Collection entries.
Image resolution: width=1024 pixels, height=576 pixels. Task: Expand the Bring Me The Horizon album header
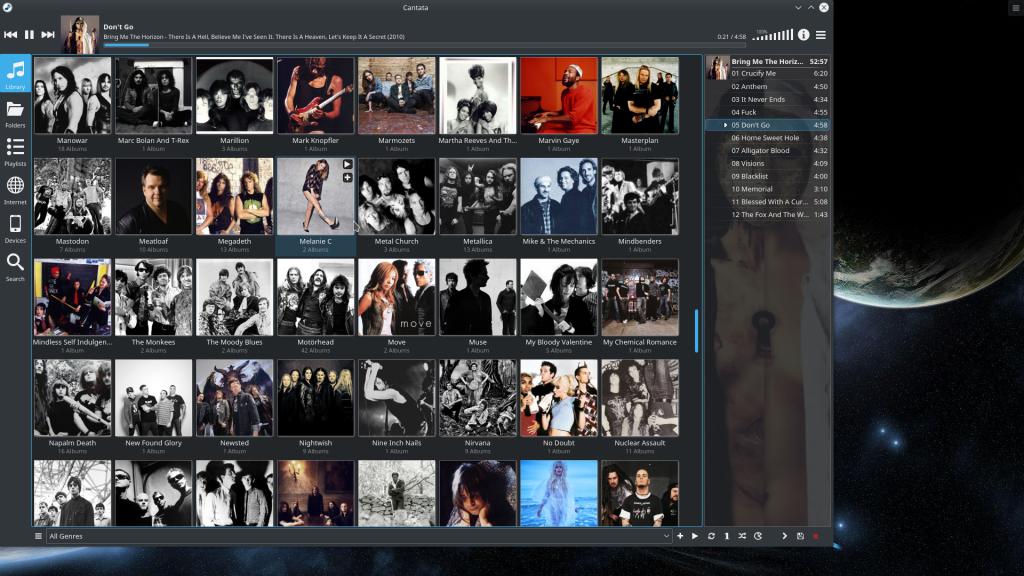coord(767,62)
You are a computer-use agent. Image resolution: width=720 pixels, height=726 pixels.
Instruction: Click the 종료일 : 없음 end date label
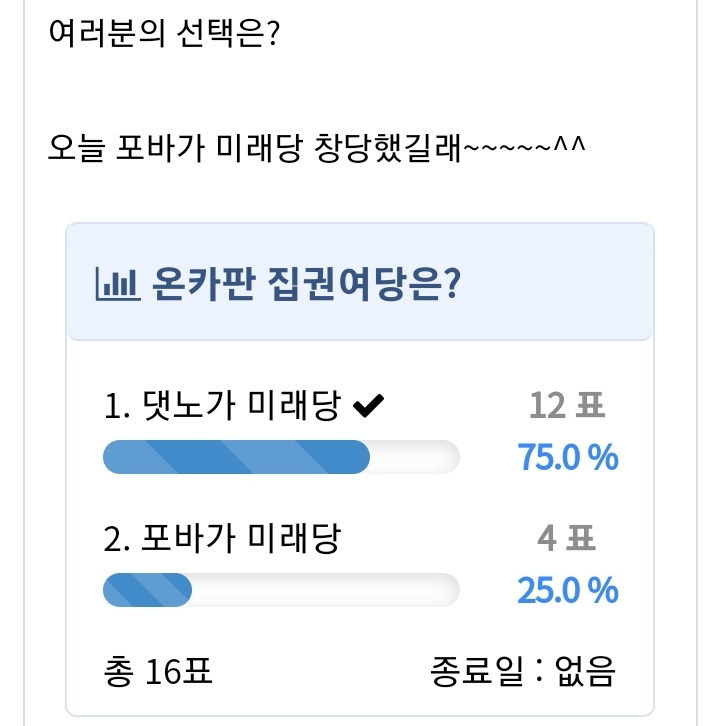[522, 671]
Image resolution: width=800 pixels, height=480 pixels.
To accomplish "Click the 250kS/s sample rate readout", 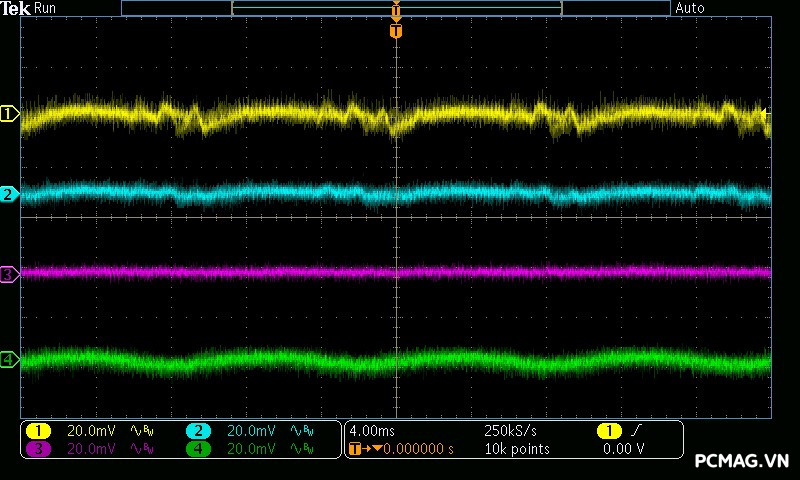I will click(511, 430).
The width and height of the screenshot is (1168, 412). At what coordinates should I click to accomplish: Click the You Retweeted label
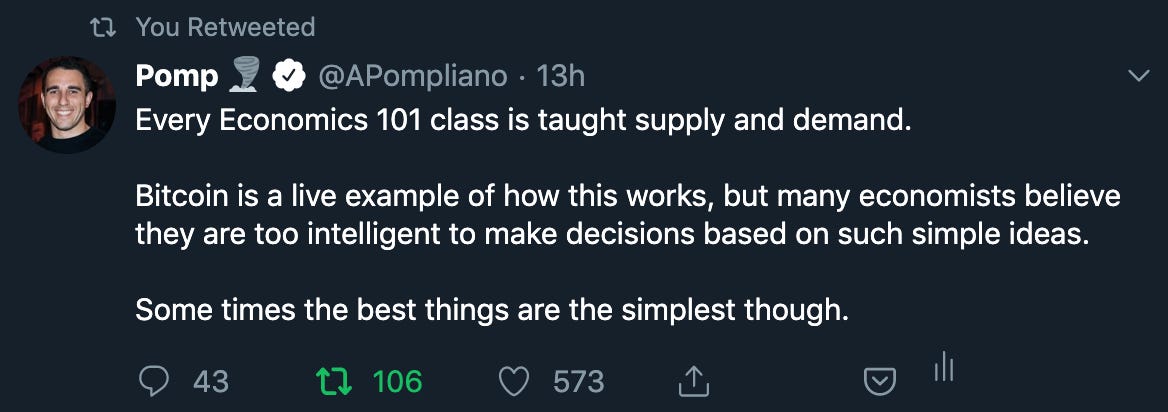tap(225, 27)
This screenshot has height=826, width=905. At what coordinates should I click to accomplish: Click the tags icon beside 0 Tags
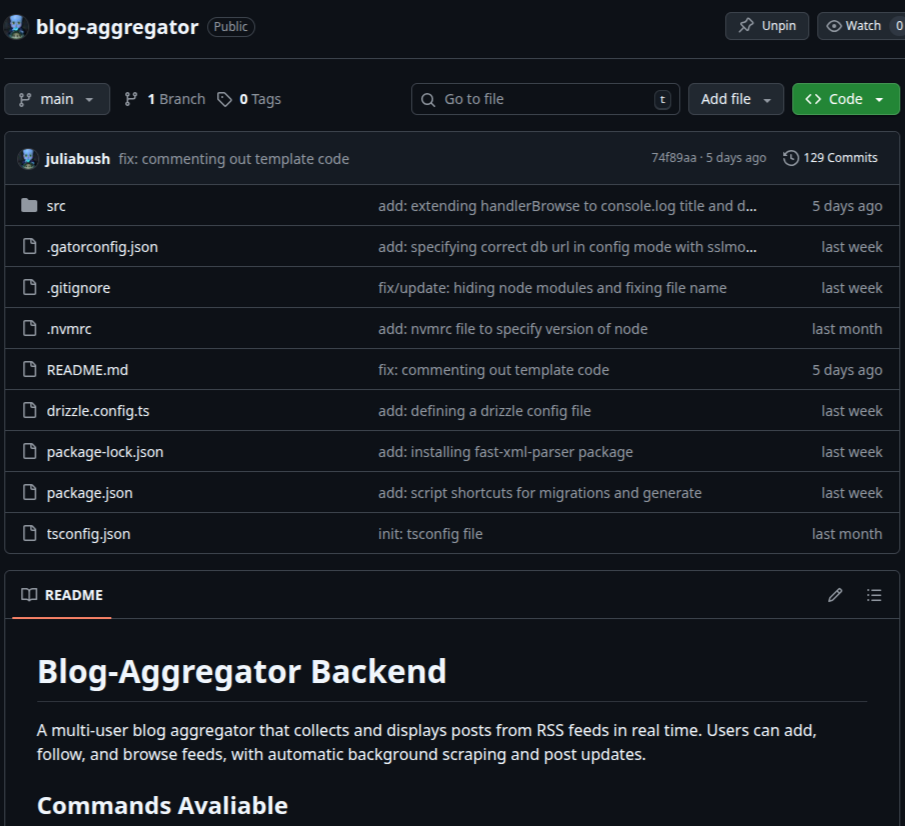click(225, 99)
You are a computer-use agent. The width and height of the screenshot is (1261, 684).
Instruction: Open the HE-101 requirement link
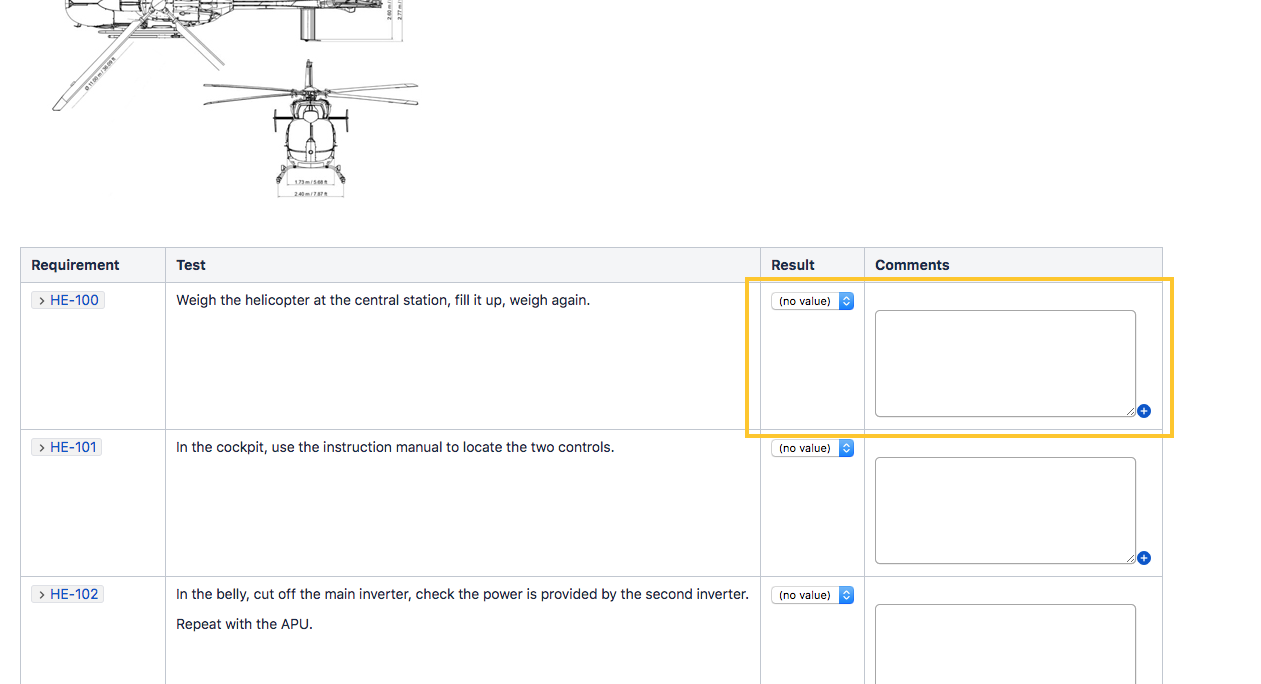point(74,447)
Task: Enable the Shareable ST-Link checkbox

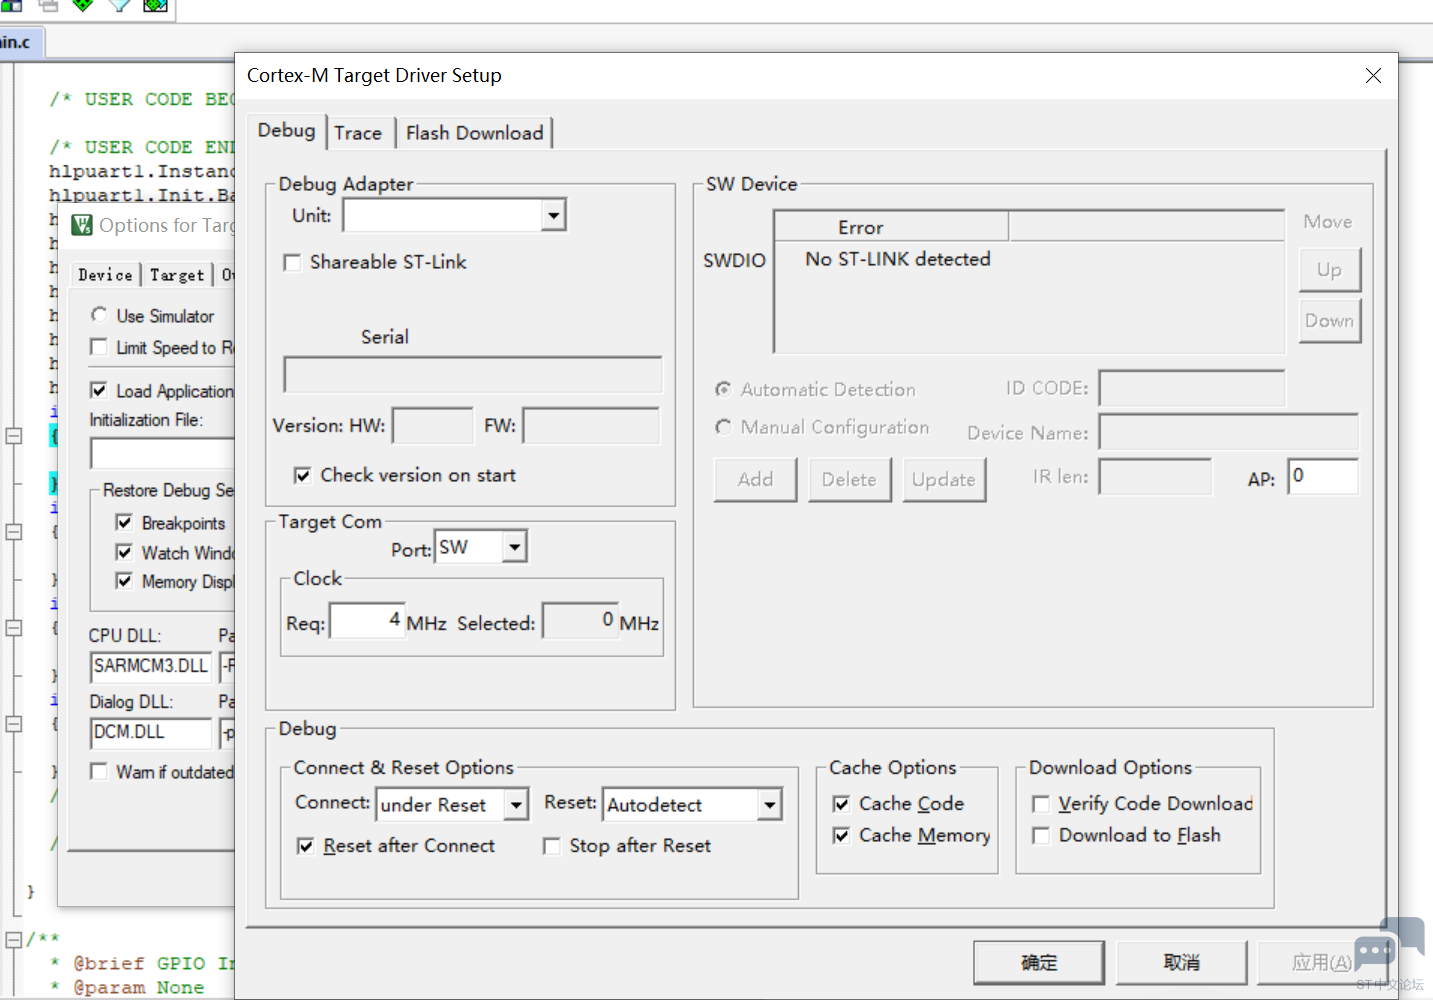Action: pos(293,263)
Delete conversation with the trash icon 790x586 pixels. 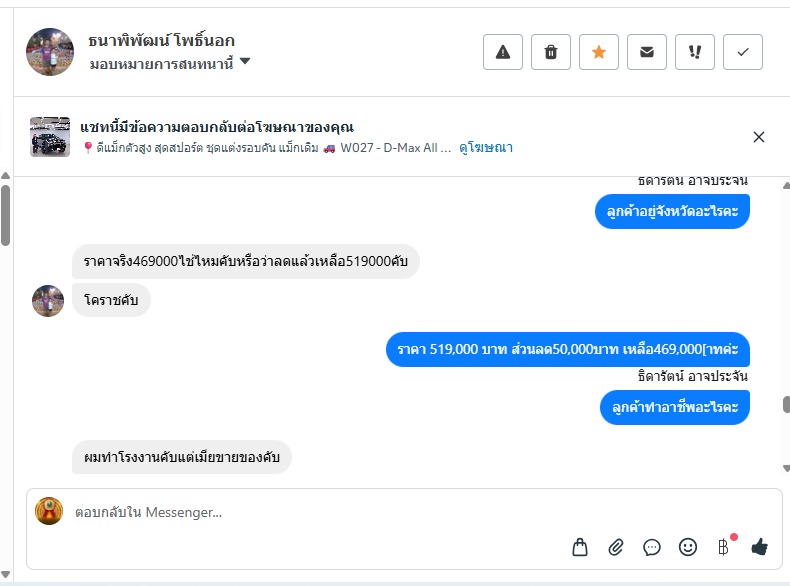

What the task requires.
What is needed is a word-for-word copy of the lines from the start of the data to the line with "Image resolution: width=800", inclusive, with no pictures in it.

Answer area.
Image resolution: width=1024 pixels, height=576 pixels. Task: Expand the Bring Me The Horizon album header
coord(767,62)
You are a computer-use agent. Image resolution: width=720 pixels, height=726 pixels.
Instruction: Click the 종료일 : 없음 end date label
[522, 671]
Image resolution: width=800 pixels, height=480 pixels.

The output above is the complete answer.